In “Richard Pettibone: Recent Works” at Leo Castelli Gallery, the artist presents subjects that will be familiar to those acquainted with his earlier work—Warhol’s flowers and soup cans, and Lichtenstein’s lascivious housewife. Usually working on canvasses less than a foot in diameter, the new paintings are characterized by subtle differences in color and scale. Pettibone says that one painting, measuring 9 â?? x 14 1/8 inches, is “huge for me.”

Painted by the artist himself, who does not have any studio assistants, the works consist of over 100 variations of Warhol’s flowers, none over 7″ in width or height, 64 variations of Warhol’s 32 Soup Cans, and five variations of Lichtenstein’s The Refrigerator. In each series, Pettibone inserts the presence of his own hand with small alterations.
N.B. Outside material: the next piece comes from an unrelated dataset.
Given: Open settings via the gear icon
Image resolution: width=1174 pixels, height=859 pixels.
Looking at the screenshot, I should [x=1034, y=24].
In Andy Warhol ‘Flowers,’ 1965 (2011), he arranges the tiny square hand-painted in grids of 16 in some cases, and 70 in others, to reflect all of the possible ways that the four flowers in the composition can be painted different colors (which vary between red, yellow, blue and white). For Roy Lichtenstein ‘The Refrigerator, he depicts the women bent over the fridge in the nude, even though she is clothed in the original composition, the only variation in a work that is near perfect in its verisimilitude. In Roy Lichtenstein, ‘The Refrigerator,’ 1961 and Andy Warhol, ‘Large Campbell’s Soup Can, Tomato,’ 1964 (2010), he juxtaposes one of Warhol’s “Tomato Soup Cans” with one of Lichtenstein’s girls, thereby creating a diptych that groups both works, familiar enough to be almost invisible, under the heading “Pop Art from the 1960s.”

Pettibone saw Warhol’s first show, at the Ferus Gallery in 1962.  “Many, many of the other artists who saw it really hated it,” he remembers. “They were pounding the tables with anger, screaming, ‘this is not art!’ I told them, this may be the worst art you’ve ever seen, but it’s art. It’s not sports!”

Pettibone has cited the show as one of the main influences on his practice, which in the 1960s included diminutive forgeries of Warhol, but also Marcel Duchamp, Frank Stella, Jasper Johns and Roy Lichtenstein. “When I did the first Warhol imitation, in the late 1960s, I was a young artist. I wanted to be a great painter. What better way to do that than to copy a great painting?”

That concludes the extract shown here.